Stressed by Distributed Programming? Well, CALM Down.

in Consistency Analysis in Bloom: a CALM and Collected Approach Peter Alvaro, Neil Conway, Joseph M. Hellerstein, William R. Marczak of UC, Berkeley say

Distributed programming has become a topic of widespread interest, and many programmers now wrestle with tradeoffs between data consistency, availability and latency. Distributed transactions are often rejected as an undesirable tradeoffs today, but in the absence of transactions there are few concrete principles or tools to help programmers design and verify the correctness of their applications.

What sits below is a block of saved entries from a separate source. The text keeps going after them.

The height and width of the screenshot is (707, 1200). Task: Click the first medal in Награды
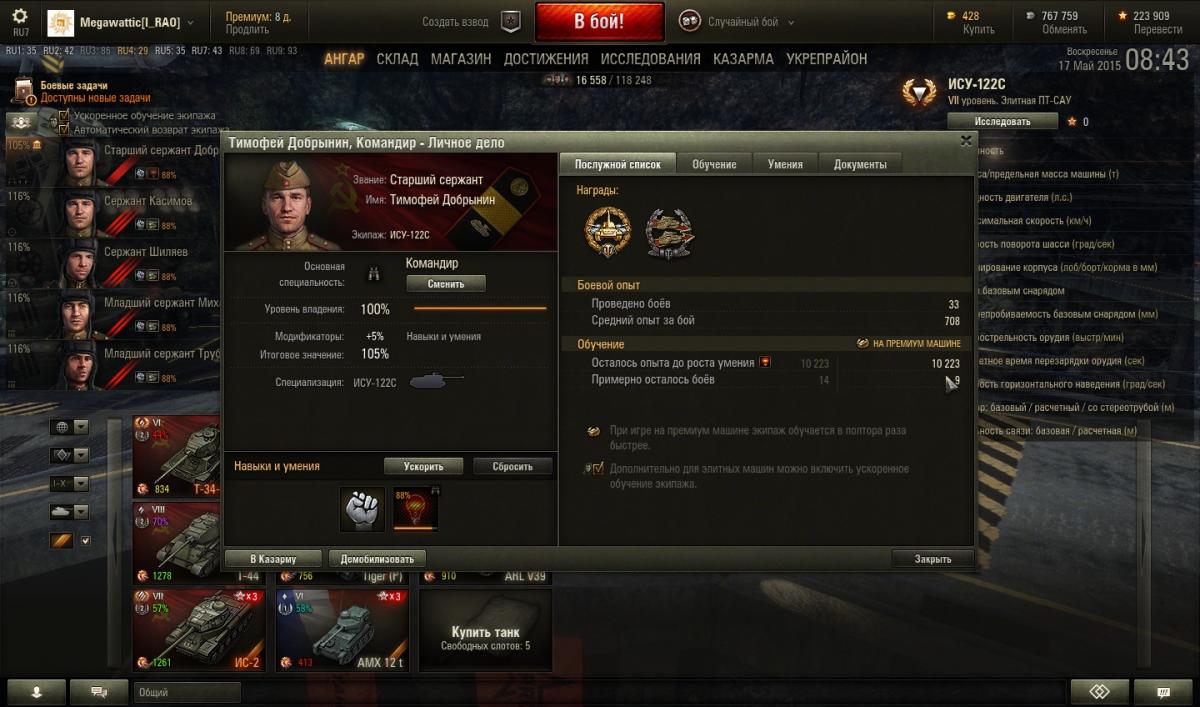click(x=608, y=231)
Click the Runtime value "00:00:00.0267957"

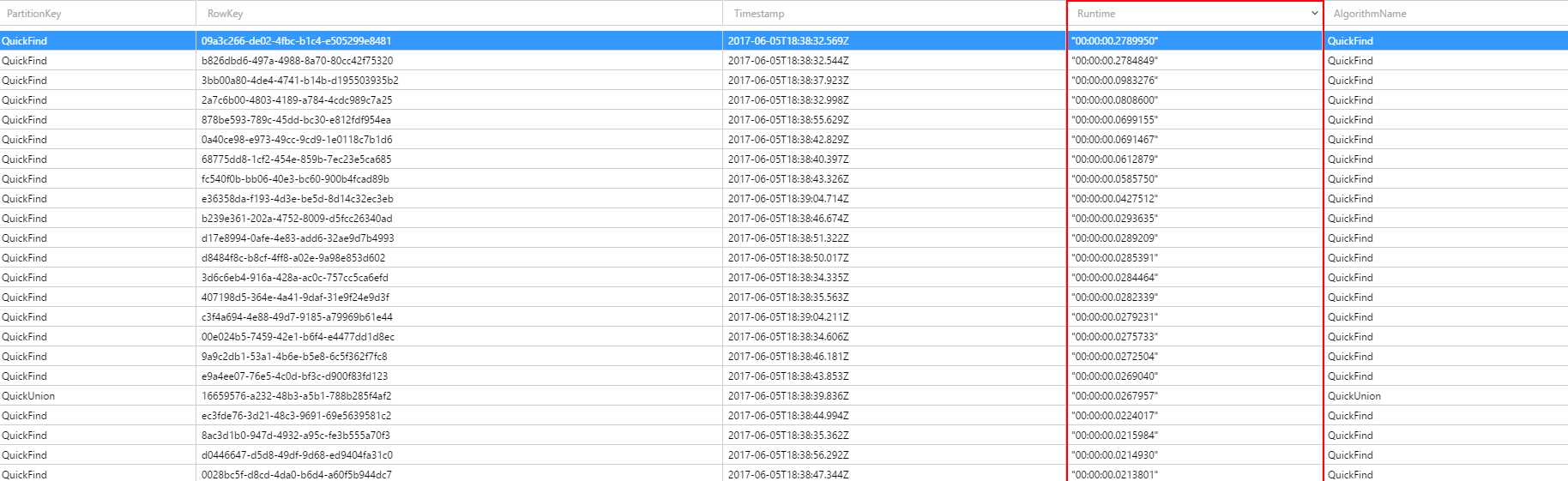pos(1114,396)
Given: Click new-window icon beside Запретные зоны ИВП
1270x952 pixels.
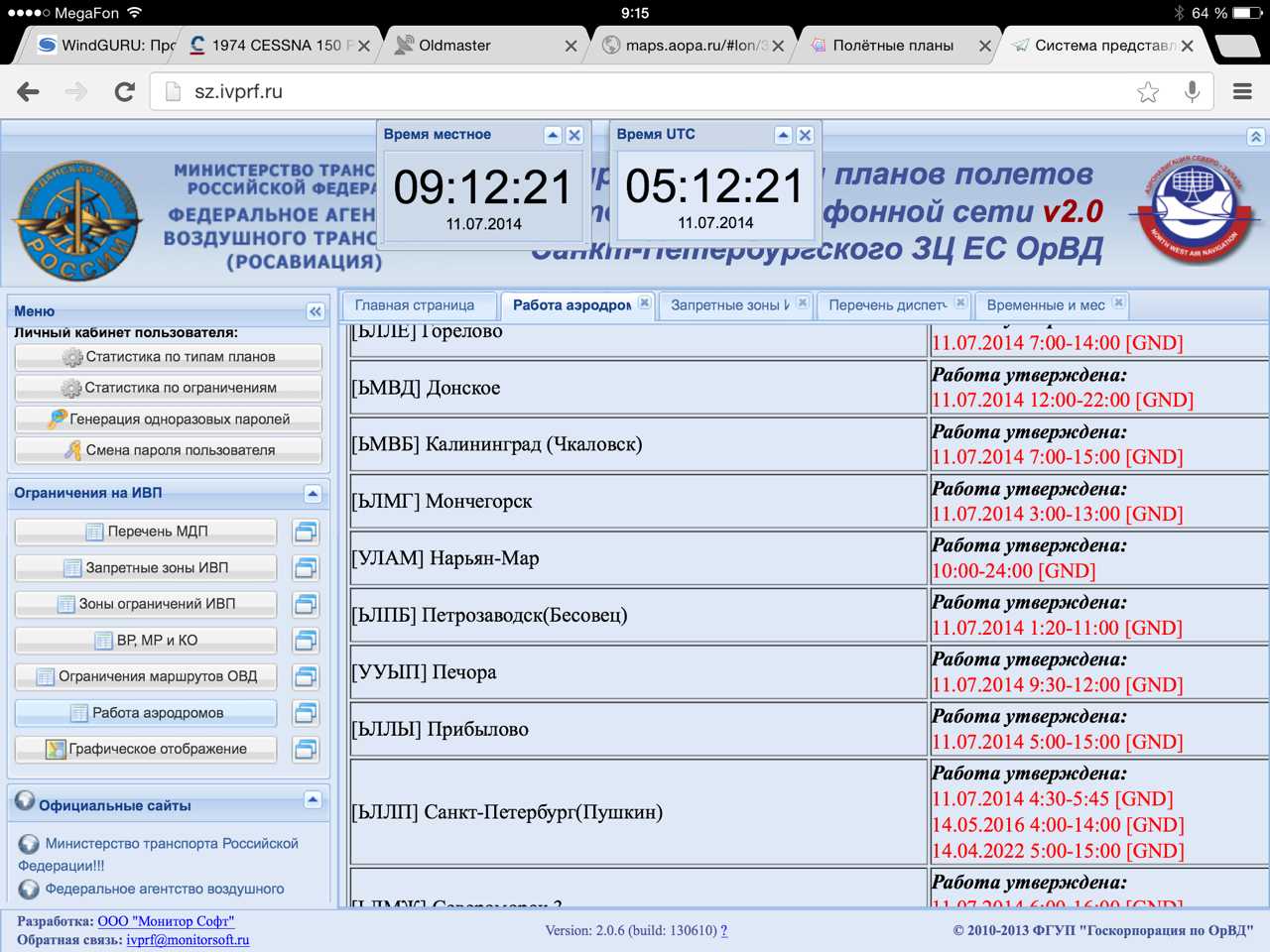Looking at the screenshot, I should pos(306,568).
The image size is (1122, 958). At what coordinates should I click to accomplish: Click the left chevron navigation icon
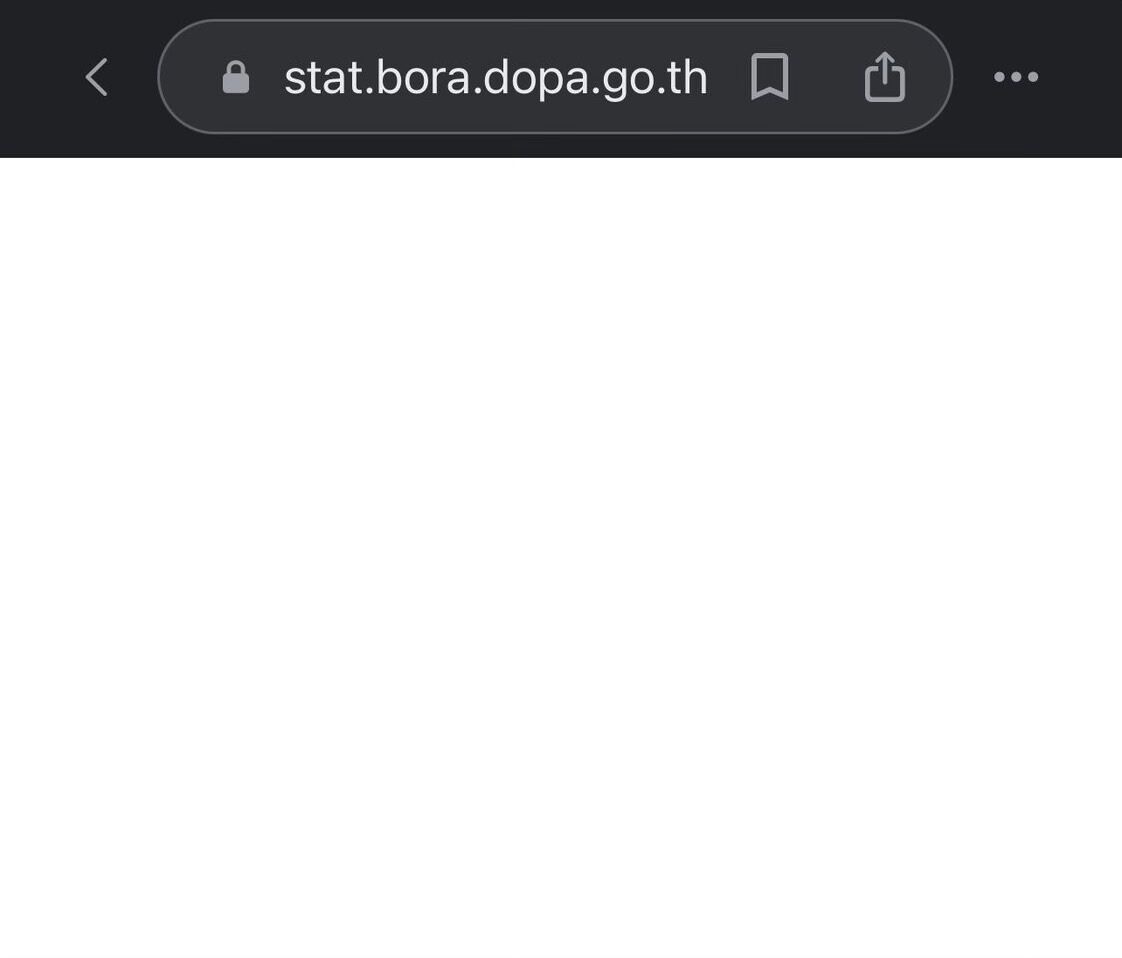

We address this situation with the CALM principle, which connects the idea of distributed consistency to program tests for logical monotonicity. We then introduce Bloom, a distributed programming language that is amenable to high-level consistency analysis and encourages order-insensitive programming. We present a prototype implementation of Bloom as a domain-specific language in Ruby. We also propose a program analysis technique that identifies points of order in Bloom programs: code locations where programmers may need to inject coordination logic to ensure consistency. We illustrate these ideas with two case studies: a simple key-value store and a distributed shopping cart service.

Comment viewing options

Select your preferred way to display the comments and click "Save settings" to activate your changes.

now i want some cereal

"tradeos" :-)

(i assume it was that thing where pdfs sometimes in some slices of the muliverse render two consecutive f's as a ligatured super italic ff logo of alien origin, which then doesn't copy and paste well at all. at least, that is what i've run across in my interdimensional travels.)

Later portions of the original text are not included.